:: ФРАГМЕНТ ДОКУМЕНТА ::

Зубная боль Витгенштейна

Вопрос заключается не только в том, можно ли имя нарицательное превратить в имя собственное, но и в том, можно ли присваивать словам любое значение по собственному усмотрению? Можно ли сказать «мороженое», имея в виду «Войну и мир»? Можно ли сказать «тра-ляля», имея в виду: «Если завтра утром рассвет не засияет, пусть королева Англии на себя пеняет». Людвиг Витгенштейн являлся принципиальным противником частного языка. Тема, которую мы в данный момент обсуждаем, тесным образом связана со знаменитой проблемой Meaning and Saying. В своей книге «Философские исследования» он пишет: «Представь, что кто-то с искаженным от боли лицом показывает на свою щеку и говорит: “Абракадабра!” Мы спрашиваем: “Что ты имеешь в виду?” А он отвечает: “Я имею в виду зубную боль”. Ты тотчас же подумаешь: как можно под этим словом подразумевать зубную боль? Или что означает подразумевать под этим словом боль? И все же в каком-то ином контексте ты бы утверждал, что подразумевать что-то – это и есть самая важная интеллектуальная деятельность при употреблении языка.

А не могу ли я сказать, что под "абракадаброй” понимаю зубную боль? Конечно, могу; но это будет некая дефиниция, а не описание того, что происходит во мне при употреблении этого слова».

И далее: «Представь, что ты испытываешь боль и одновременно слышишь, как где-то рядом настраивают рояль. Ты говоришь: “Скоро это прекратится”.

Но что ты имеешь в виду: боль или настройку рояля? Ведь это совсем не одно и то же. Конечно, но в чем состоит эта разница?»

Теперь самое время вернуться в Зазеркалье.


День нерождения

День рождения – штука приятная. Но в больших дозах – смертельная.

Грустный еврейский шутник

– Значит, так: триста шестьдесят четыре дня в году ты можешь получать подарки на день нерож, денья.

– Совершенно верно, – сказала Алиса.

– И только один раз на день рожденья! Вот тебе и слава!

– Я не понимаю, при чем здесь «слава»? – спросила Алиса.

Шалтай-Болтай презрительно улыбнулся.

– И не поймешь, пока я тебе не объясню, – ответил он. – Я хотел сказать: «Разъяснил, как по полкам разложил!»

– Но «слава» совсем не значит: «Разъяснил, как по полкам разложил!» – возразила Алиса.


Далее следует один из наиболее часто, если не самый часто цитируемый отрывок из обеих сказок.


– Когда я беру слово, оно означает то, что я хочу, не больше и не меньше, – сказал Шалтай презрительно.

– Вопрос в том, подчинится ли оно вам, – сказала Алиса.

:::

- **ПОСТАНОВКА ЗАДАЧИ**
Напишите продолжение фрагмента документа о значении слов у Витгенштейна и Шалтая-Болтая, начиная сразу после последней реплики Алисы. Данные, приведенные далее, взяты из другого источника.

:: НАБОР ДАННЫХ ::

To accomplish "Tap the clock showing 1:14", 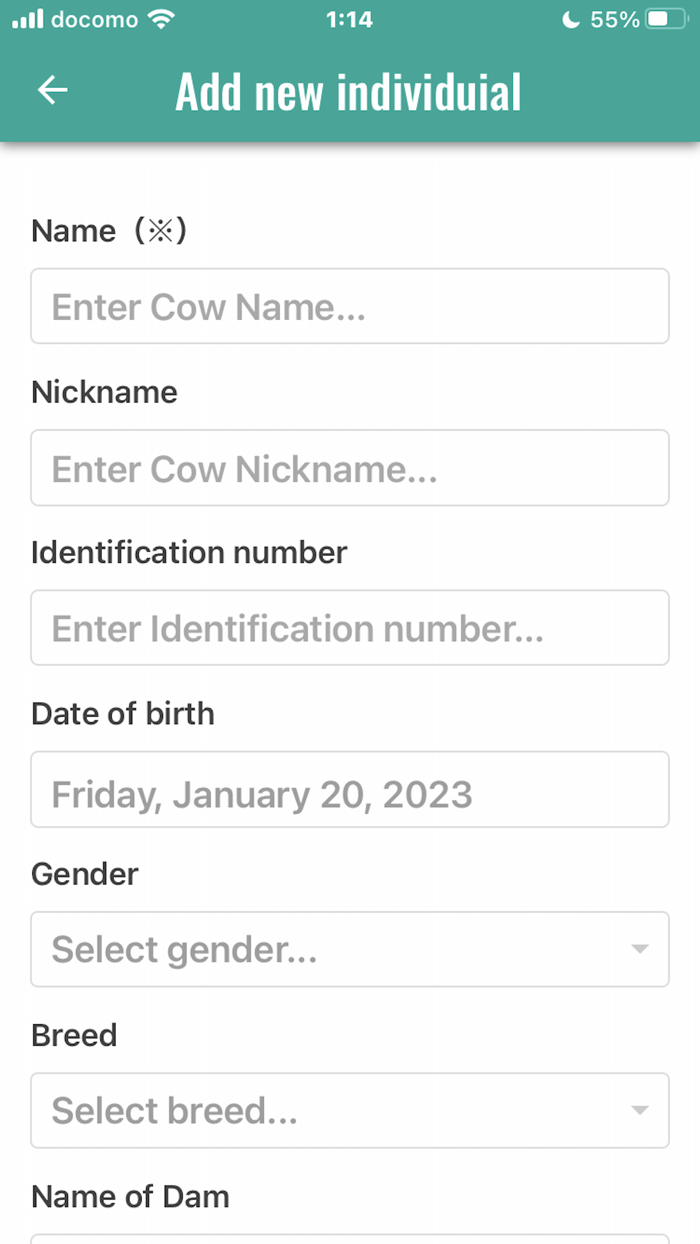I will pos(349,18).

:::
:: НАБОР ДАННЫХ ::

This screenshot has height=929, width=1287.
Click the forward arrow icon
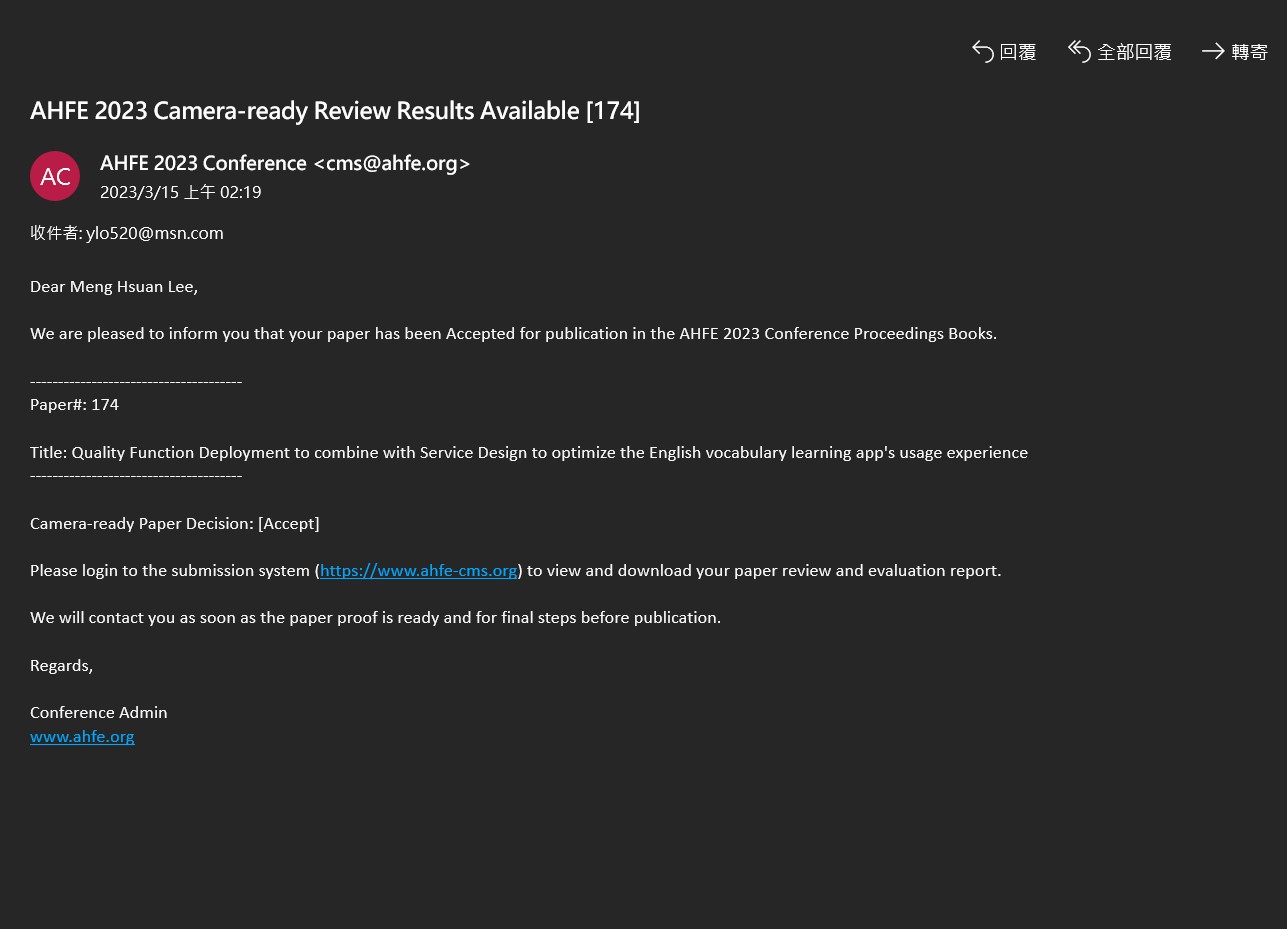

:::

- **ОТВЕТ НА ЗАДАЧУ**
– Вопрос в том, кто из нас здесь хозяин, – сказал Шалтай-Болтай.


О том, как Шалтай-Болтай встретил Спинозу

Так кто же здесь хозяин? Мы властвуем над словами или они владеют нами?

Льюис Кэрролл полностью сознавал всю серьезность дискуссии по вопросам семантики, которую ведет Шалтай-Болтай. Некоторые даже считают Кэрролла основателем семиотики. Вот что он пишет об этом в книге «Символическая логика».

«…я утверждаю, что любой человек, пожелавший написать книгу, вправе придать любое значение любому слову или любой фразе, которыми он намерен пользоваться. Если в начале фразы автор говорит: "Под словом “черное”, не оговаривая того, я всегда буду понимать “белое”, а под “белым” – “черное”, – то я с кротостью подчинюсь его решению, сколь безрассудным ни казалось бы оно мне».

Все эти перестановки и подмены напоминают мне роман Джорджа Оруэлла «1984». В нем описана подмена многих понятий: мир назван войной, правда – ложью, белое – черным и так далее.

Спиноза в своей «Этике», словно предвосхищая Кэрролла, поступает согласно его рекомендациям и приводит в начале книги длинный список определений: «причина самого себя», «конечная в своем роде вещь», «субстанция», «Бог» и так далее. Этот список насущно необходим, так как в его отсутствие чтение «Этики» абсолютно невозможно (это не значит, что со списком «Этика» становится легким чтивом на сон грядущий). Так или иначе, Кэрролл полностью разделяет точку зрения своего друга Шалтай-Болтая.

Мартин Гарднер пишет, что Шалтай-Болтай явно придерживается взглядов номиналистов, известных еще со Средних веков. Основой номинализма служит утверждение, что общие имена (универсалии) не могут быть применены к объективным сущностям. Это направление философии блестяще представлено Оккамом и в гораздо более поздние времена эмпириками.

Согласно этой концепции, общие понятия – такие, как цвет или запах, – не являются чем-то конкретным. Это всего лишь номены – имена.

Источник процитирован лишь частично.